Ein kleines Hotel mit Restaurant und Seminarraum in einem Dorf südlich von Wien. Die Lage ist idyllisch, es gibt hier Wildwochen, einen Genussbrunch und eine › Vitalpraxis ‹, betrieben von den beiden Besitzern. Dieses Wochenende aber ist Andreas Kalcker zu Gast. Sein Abendvortrag heißt : › Chlordioxid – Wunder oder Gift ? ‹ Darauf folgt ein viertägiges Seminar in zwei Wochen­end-Modulen, Kostenpunkt etwa 1.400 Euro pro Person. 

› Die Seminare richten sich an all diejenigen, die sich durch die Anwendung von biophysikalischen Gesetzmäßig­keiten im Alltag Erleichterung verschaffen wollen ‹, steht in der Beschreibung. Was nicht darin steht : Kalcker ist der zentrale Motor für den Glauben, dass Chlordioxid – eine reizende Substanz, die eigentlich als Bleiche und indus­trielles Desinfektionsmittel eingesetzt wird – vor Corona schützt und Covid-19 heilt. 

Präsident Trump schlug das Mittel zum Entsetzen von Ärzten und Gesundheitsbehörden vor. Zehntausende in Süd­amerika nehmen es, die Verletzungen nehmen zu, Behörden auf der ganzen Welt verbieten den Verkauf und warnen vor Verätzungen und schweren gesundheitlichen Folgen. Der Mann, der dieses Wochenende hier ein Seminar hält, ist die Wurzel dieses Hypes. Googelt man seinen Namen, erscheint in bestimmten Regionen als erstes eine bezahlte Warnung der WHO : › Don’t drink chlorine dioxide. It does not prevent ­Covid. ‹

Auf dem Parkplatz stehen Autos aus ganz Österreich und ein Wagen aus der Schweiz, dem derzeitigen Wohnsitz Andreas Kalckers. Ein Mann verspricht uns, dass er Kalcker in der nächsten Seminarpause fragen wird, ob er Zeit für ein Interview hat. Polizei ist keine in Sicht. 

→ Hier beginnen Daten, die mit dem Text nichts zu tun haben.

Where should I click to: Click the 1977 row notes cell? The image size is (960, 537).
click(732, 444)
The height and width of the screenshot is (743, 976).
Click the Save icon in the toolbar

Wir sind von einer irischen Aktivistin auf das Seminar aufmerksam gemacht worden : Fiona O’Leary kämpft seit einem Jahrzehnt gegen Kalckers Methoden. › Er ist ein Verbrecher, der Menschenleben auf dem Gewissen hat ‹, sagt sie. Selbst Mutter von drei autistischen Kindern, hat sie Kalcker nicht wegen Covid im Visier, sondern wegen seines Versprechens, Autismus behandeln zu können.